Muito prazer, finalmente, de
Luis Fernando Veríssimo



Zero Hora - 12/08/1999 Luis Fernando Veríssimo

Teve uma vez no Antonio's, do Rio. Nós estávamos com o Glauco Rodrigues e a Norma, que ele conhecia de Roma. Ele sentou à nossa mesa, disse que estava aproveitando um rápido habeas corpus concedido pela Marieta, não podia demorar. Isso há uns 200 anos. Depois a dona Eva proporcionou um encontro no Theatro São Pedro, quando ele esteve aqui da última vez. Trocamos alguns silêncios, ele também não podia demorar. Nos cruzamos no Salão do Livro de Paris, no ano passado, mas nos perdemos na multidão. Trocamos abanos durante a Copa do Mundo, de longe. Este ano a Lúcia falou com ele pelo telefone, para transmitir um pedido. Depois ele fez uma gentileza com a nossa filha, a Fernanda, que estava dirigindo o Centro de Estudos Brasileiros, em Moçambique. Telefonou para explicar por que não podia atender ao pedido.
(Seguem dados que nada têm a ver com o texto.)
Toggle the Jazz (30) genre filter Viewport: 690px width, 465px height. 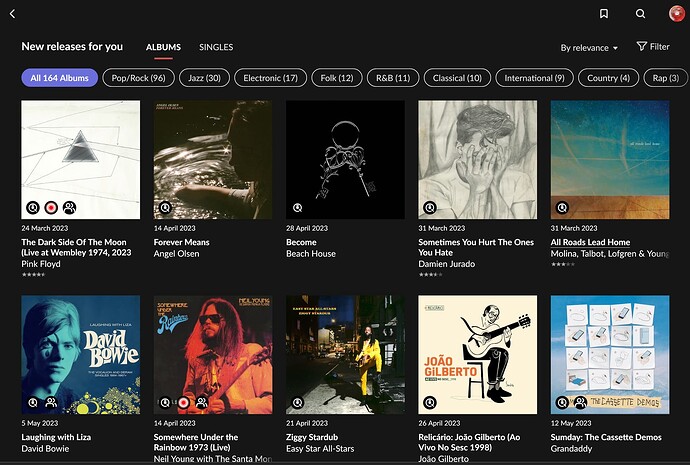tap(205, 78)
Disse "Aqui é o Chico Buarque" e a Fernanda disse "Aqui é o Papa". Há dias nos falamos pelo telefone, ele perguntou se eu tinha topado mesmo fazer o encontro de amanhã, eu disse que sim, combinamos que sempre haveria a possibilidade de o mundo acabar antes e nos salvar. Tudo isso para dizer que só agora, finalmente, espero, vou poder dizer "Muito prazer", com algum vagar, ao Chico Buarque. Um "muito prazer" não-protocolar, abrangente e retroativo, significando que foi um imenso prazer não apenas conhecê-lo mas ser seu contemporâneo, eu e todo o Brasil. Vou agradecer por todos estes anos, pelas músicas e a poesia, pelas peças e os livros, e pelo exemplo.